BANKING
Whistleblower accuses JPMorgan Chase of violating cash reserve rules meant to protect the financial system
Senate Banking Committee member Elizabeth Warren is concerned the Federal Reserve may be “turning a blind eye” to alleged misconduct by America’s largest bank.
JPMorgan Chase for years understated the risk it posed to the financial system, according to a whistleblower who claimed that America’s largest bank made billions of dollars by violating rules established to protect the global economy from crisis.
In a 35-page letter sent to JPMorgan Chase’s board audit committee, the whistleblower, a former JPMorgan Chase banker, alleged the firm “misrepresented” several indicators used to assess its complexity by the Federal Reserve by engaging in a process called “netting,” which is prohibited under Fed rules and international standards. This practice made the bank appear less complex, allowing the firm to hold less capital in reserve — in effect eroding the financial buffer meant to protect against future shocks.
Though the practice violates international standards, the Federal Reserve allowed JPMorgan Chase and other large U.S. banks to continue it, according to another banker familiar with the matter.
Sen. Elizabeth Warren, the top Democrat on the Senate Banking Committee, said she was deeply concerned that the Federal Reserve “may be turning a blind eye as JPMorgan and other Wall Street banks cook their books and skim off of funds meant to prevent a global economic collapse.”
“Inconsistent and lax bank supervision has crashed our economy before,” she told the International Consortium of Investigative Journalists and The Bureau of Investigative Journalism.
“[Federal Reserve Chair Jerome] Powell owes the American people an explanation for allowing CEOs to manipulate their financial reports so they can pay themselves and their wealthy investors more in executive compensation and buybacks.”
The whistleblower claimed that JPMorgan Chase was able to issue an additional $75 billion to $100 billion in loans by understating its complexity.
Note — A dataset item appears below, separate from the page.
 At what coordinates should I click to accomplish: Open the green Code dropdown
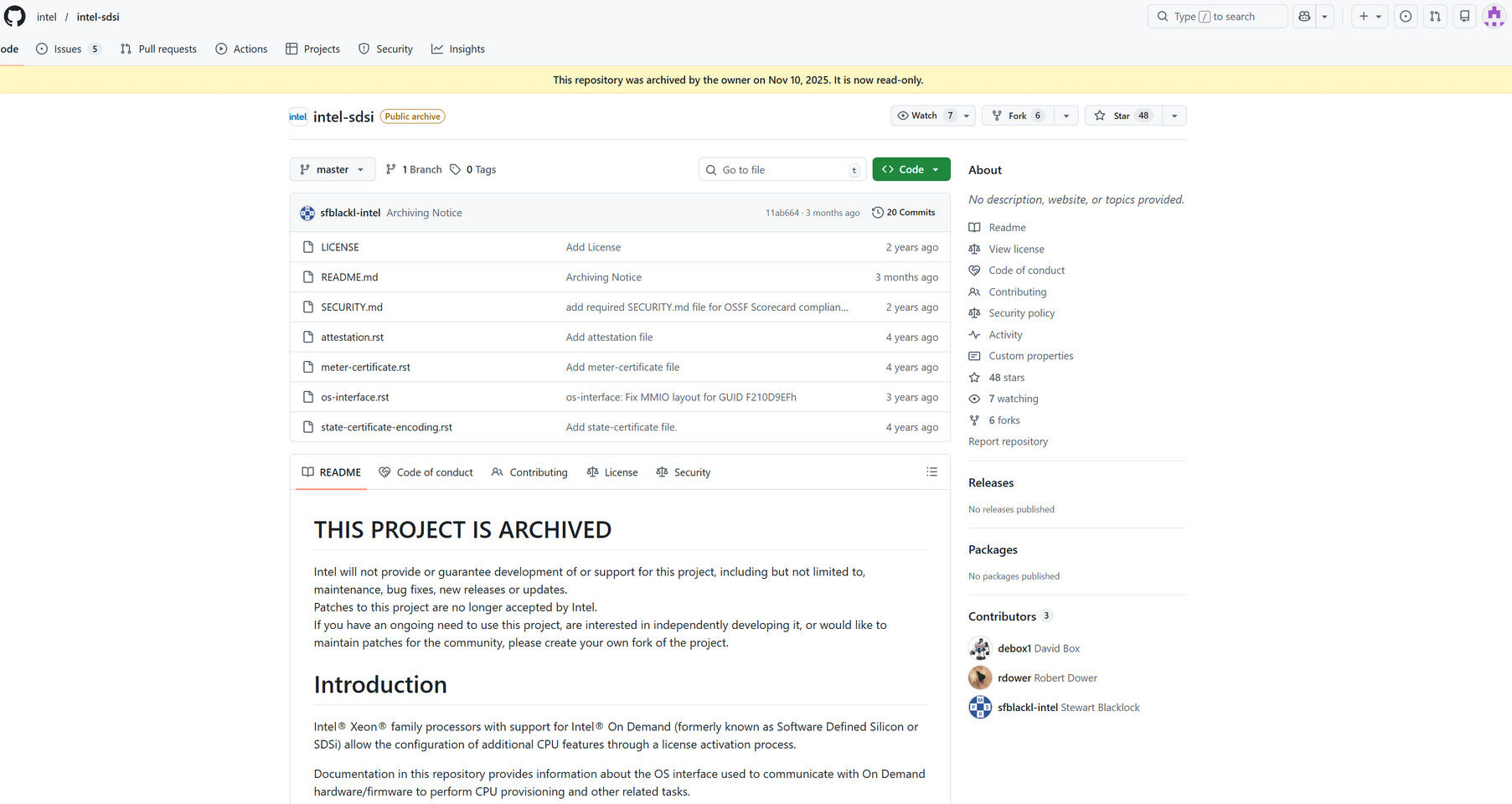click(911, 170)
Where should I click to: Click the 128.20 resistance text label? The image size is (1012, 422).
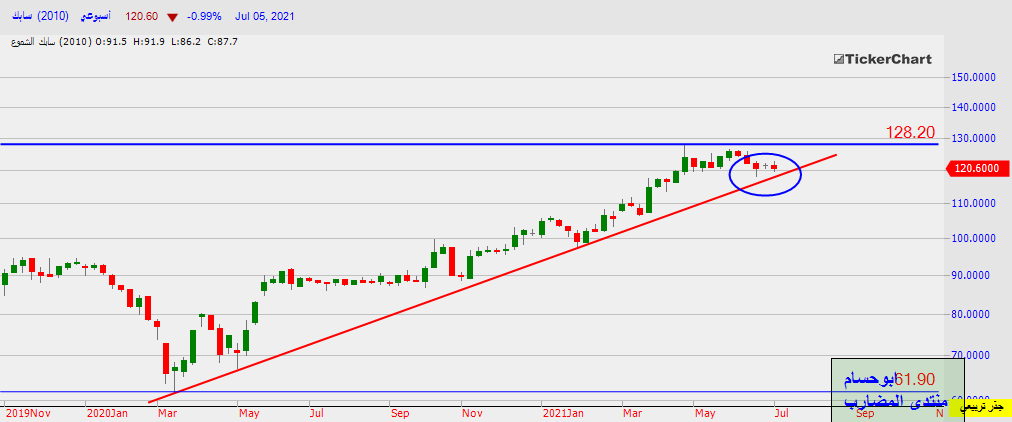[909, 132]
They calculated that this could have allowed JPMorgan Chase to generate an additional $2 billion in net income in one year alone.
Former policymakers warned that the lack of proper enforcement of the rules established in the wake of the 2008 financial crisis — after which taxpayers footed the bill for colossal government bailouts to stabilize the global economy — could leave large U.S. banks without the necessary capital on hand in the event of another crisis.
“If [U.S. banks] don’t have enough capital for times when they experience financial stress, that is putting their domestic economies at greater risk because it’s eroding their ability to absorb losses,” said Graham Steele, a former assistant secretary for financial institutions at the U.S. Treasury Department. “It also imposes risks to the global financial system. They will spread risk and contagion because these are global financial institutions and global markets.”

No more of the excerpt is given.